**Directions for this task:**
Replace every "GUI agent" in the items below with "screen agent", and reproduce the items with nothing else changed.
* start *
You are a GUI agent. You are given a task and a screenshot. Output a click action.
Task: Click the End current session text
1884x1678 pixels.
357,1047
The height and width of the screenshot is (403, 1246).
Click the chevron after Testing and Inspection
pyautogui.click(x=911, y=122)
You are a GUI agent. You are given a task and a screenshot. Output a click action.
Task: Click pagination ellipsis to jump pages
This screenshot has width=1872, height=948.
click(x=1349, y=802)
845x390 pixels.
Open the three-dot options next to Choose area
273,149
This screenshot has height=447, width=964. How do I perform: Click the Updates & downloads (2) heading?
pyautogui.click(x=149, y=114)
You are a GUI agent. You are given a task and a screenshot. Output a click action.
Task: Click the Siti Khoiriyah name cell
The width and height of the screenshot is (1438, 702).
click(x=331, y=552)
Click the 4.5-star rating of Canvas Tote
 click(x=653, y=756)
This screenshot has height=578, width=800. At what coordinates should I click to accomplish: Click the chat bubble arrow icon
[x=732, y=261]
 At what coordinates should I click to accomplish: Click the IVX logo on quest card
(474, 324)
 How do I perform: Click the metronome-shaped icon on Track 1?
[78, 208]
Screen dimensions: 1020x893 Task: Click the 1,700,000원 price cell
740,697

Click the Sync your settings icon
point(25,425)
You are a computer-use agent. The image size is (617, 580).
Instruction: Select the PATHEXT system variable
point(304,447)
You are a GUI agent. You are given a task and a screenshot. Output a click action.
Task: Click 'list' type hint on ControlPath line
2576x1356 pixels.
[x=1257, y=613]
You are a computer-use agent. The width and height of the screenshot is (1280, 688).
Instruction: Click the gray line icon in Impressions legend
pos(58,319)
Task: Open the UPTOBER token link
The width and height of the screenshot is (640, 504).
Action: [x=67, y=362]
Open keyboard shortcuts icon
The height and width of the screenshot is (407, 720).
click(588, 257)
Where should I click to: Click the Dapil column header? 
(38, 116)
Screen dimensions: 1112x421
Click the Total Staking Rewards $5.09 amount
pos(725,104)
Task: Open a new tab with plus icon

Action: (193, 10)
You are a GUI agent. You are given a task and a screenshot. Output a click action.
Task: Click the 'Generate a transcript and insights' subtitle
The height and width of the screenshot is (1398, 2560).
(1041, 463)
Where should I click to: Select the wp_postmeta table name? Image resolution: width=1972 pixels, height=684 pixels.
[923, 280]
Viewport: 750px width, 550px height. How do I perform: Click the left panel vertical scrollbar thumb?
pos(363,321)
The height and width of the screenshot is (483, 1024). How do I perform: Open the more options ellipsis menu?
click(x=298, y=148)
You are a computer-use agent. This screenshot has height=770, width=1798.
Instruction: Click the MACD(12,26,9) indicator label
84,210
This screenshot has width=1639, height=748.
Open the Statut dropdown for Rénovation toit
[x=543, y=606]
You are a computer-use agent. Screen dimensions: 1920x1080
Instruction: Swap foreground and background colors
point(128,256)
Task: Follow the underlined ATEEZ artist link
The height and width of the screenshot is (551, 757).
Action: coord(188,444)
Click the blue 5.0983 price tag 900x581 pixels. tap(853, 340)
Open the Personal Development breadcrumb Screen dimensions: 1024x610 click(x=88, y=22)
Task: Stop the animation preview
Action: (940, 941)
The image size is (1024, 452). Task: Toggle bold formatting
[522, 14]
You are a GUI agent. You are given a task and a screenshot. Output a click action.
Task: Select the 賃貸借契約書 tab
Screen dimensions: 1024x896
* end *
**Completed task:**
You are a screen agent. You are given a task and a screenshot. Output a click action.
Task: Click the End current session text
1884x1678 pixels.
357,1047
The height and width of the screenshot is (403, 1246).
Click the chevron after Testing and Inspection
pyautogui.click(x=911, y=122)
You are a screen agent. You are given a task and a screenshot. Output a click action.
Task: Click pagination ellipsis to jump pages
This screenshot has width=1872, height=948.
click(x=1349, y=802)
845x390 pixels.
Open the three-dot options next to Choose area
273,149
This screenshot has height=447, width=964. How do I perform: Click the Updates & downloads (2) heading?
pyautogui.click(x=149, y=114)
You are a screen agent. You are given a task and a screenshot. Output a click action.
Task: Click the Siti Khoiriyah name cell
The width and height of the screenshot is (1438, 702).
click(x=331, y=552)
Click the 4.5-star rating of Canvas Tote
 click(x=653, y=756)
This screenshot has height=578, width=800. At what coordinates should I click to accomplish: Click the chat bubble arrow icon
[x=732, y=261]
 At what coordinates should I click to accomplish: Click the IVX logo on quest card
(474, 324)
 How do I perform: Click the metronome-shaped icon on Track 1?
[78, 208]
Screen dimensions: 1020x893 Task: Click the 1,700,000원 price cell
740,697

Click the Sync your settings icon
point(25,425)
You are a computer-use agent. The image size is (617, 580).
Instruction: Select the PATHEXT system variable
point(304,447)
You are a screen agent. You are given a task and a screenshot. Output a click action.
Task: Click 'list' type hint on ControlPath line
2576x1356 pixels.
[x=1257, y=613]
You are a computer-use agent. The width and height of the screenshot is (1280, 688).
Instruction: Click the gray line icon in Impressions legend
pos(58,319)
Task: Open the UPTOBER token link
The width and height of the screenshot is (640, 504).
Action: [x=67, y=362]
Open keyboard shortcuts icon
The height and width of the screenshot is (407, 720).
click(588, 257)
Where should I click to: Click the Dapil column header? 
(38, 116)
Screen dimensions: 1112x421
Click the Total Staking Rewards $5.09 amount
pos(725,104)
Task: Open a new tab with plus icon

Action: (193, 10)
You are a screen agent. You are given a task and a screenshot. Output a click action.
Task: Click the 'Generate a transcript and insights' subtitle
The height and width of the screenshot is (1398, 2560).
(1041, 463)
Where should I click to: Select the wp_postmeta table name? Image resolution: width=1972 pixels, height=684 pixels.
[923, 280]
Viewport: 750px width, 550px height. How do I perform: Click the left panel vertical scrollbar thumb?
pos(363,321)
The height and width of the screenshot is (483, 1024). How do I perform: Open the more options ellipsis menu?
click(x=298, y=148)
You are a computer-use agent. This screenshot has height=770, width=1798.
Instruction: Click the MACD(12,26,9) indicator label
84,210
This screenshot has width=1639, height=748.
Open the Statut dropdown for Rénovation toit
[x=543, y=606]
You are a computer-use agent. Screen dimensions: 1920x1080
Instruction: Swap foreground and background colors
point(128,256)
Task: Follow the underlined ATEEZ artist link
The height and width of the screenshot is (551, 757).
Action: coord(188,444)
Click the blue 5.0983 price tag 900x581 pixels. tap(853, 340)
Open the Personal Development breadcrumb Screen dimensions: 1024x610 click(x=88, y=22)
Task: Stop the animation preview
Action: (940, 941)
The image size is (1024, 452). Task: Toggle bold formatting
[522, 14]
You are a screen agent. You are given a task and a screenshot. Output a click action.
Task: Select the 賃貸借契約書 tab
Screen dimensions: 1024x896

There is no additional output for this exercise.